Gmail では送信元 IP を 1.1.1.1 として識別します。これが、MX レコードを含む「Received: from」ヘッダー行に記載され、Gmail サーバーに接続している IP であるためです。

Received: from mail.emailprovider.com (mail.emailprovider.com [1.1.1.1]) by mx.gmail.com 

[外部 IP を自動検出] がオンである場合

ゲートウェイ IP リストに 1.1.1.1 と 3.3.3.3 を追加したと仮定すると、[外部 IP を自動検出] をオンにしている場合の送信元 IP は 4.4.4.4 になります。

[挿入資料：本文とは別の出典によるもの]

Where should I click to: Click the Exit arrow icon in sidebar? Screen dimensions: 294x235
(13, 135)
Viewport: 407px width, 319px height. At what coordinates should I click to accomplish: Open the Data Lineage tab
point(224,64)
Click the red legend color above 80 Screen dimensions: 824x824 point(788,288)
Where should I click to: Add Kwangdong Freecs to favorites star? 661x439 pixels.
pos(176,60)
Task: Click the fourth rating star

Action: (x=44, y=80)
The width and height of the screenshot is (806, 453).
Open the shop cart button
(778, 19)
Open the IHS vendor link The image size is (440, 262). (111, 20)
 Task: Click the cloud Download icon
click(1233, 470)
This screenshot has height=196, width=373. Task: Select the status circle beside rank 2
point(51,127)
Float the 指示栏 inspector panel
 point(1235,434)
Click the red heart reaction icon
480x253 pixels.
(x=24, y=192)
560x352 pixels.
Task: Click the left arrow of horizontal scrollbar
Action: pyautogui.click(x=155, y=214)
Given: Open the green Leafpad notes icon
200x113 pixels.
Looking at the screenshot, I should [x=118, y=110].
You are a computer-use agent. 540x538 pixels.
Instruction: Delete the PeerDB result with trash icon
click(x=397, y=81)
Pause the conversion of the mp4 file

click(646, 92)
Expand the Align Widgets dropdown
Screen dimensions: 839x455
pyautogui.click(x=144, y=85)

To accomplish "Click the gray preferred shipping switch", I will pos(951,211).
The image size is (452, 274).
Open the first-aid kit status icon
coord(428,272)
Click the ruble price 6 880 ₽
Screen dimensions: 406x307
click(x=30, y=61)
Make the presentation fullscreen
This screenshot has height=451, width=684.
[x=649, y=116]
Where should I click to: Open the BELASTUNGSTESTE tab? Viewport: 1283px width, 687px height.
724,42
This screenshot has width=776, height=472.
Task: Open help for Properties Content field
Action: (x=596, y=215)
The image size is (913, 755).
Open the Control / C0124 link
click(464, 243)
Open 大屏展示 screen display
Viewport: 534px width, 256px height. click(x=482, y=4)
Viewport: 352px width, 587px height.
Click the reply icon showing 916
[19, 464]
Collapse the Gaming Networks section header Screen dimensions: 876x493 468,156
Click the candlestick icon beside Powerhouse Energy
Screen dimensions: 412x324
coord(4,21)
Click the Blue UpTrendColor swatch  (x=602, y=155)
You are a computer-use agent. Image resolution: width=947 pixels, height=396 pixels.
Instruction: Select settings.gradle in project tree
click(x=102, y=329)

  • Gmail では、接続中の IP が 1.1.1.1、前のホップの IP が 3.3.3.3 であると判断します。

  • この 2 つの IP アドレスはゲートウェイ IP リストに含まれているため、スキップされます。
  • Gmail では外部 IP を 4.4.4.4 として識別します。これが、リストに含まれない最初の IP であるためです。

[外部 IP を自動検出] がオフである場合

ゲートウェイ IP リストに 1.1.1.1 と 3.3.3.3 を追加したと仮定すると、[外部 IP を自動検出] がオフの場合の送信元 IP は 3.3.3.3 になります。

Gmail では接続中の IP(1.1.1.1)をスキップし、前のホップの IP(3.3.3.3)を使用します。この動作は、この IP がゲートウェイ IP リストに含まれる場合でも同様です。

設定がメールのホワイトリストに与える影響

ゲートウェイの IP リストで指定したのと同じ IP アドレスをメールのホワイトリストに含めても、その IP アドレスはホワイトリストに登録されません。受信ゲートウェイで使われる IP アドレスは Gmail ではメールの元の送信者ではないと認識され、メッセージ ヘッダーの「Received: from」エントリからゲートウェイの IP アドレスのリストに含まれていない公開 IP アドレスが見つかるまで検索が行われます。メールのホワイトリストには、この IP アドレスを使用します。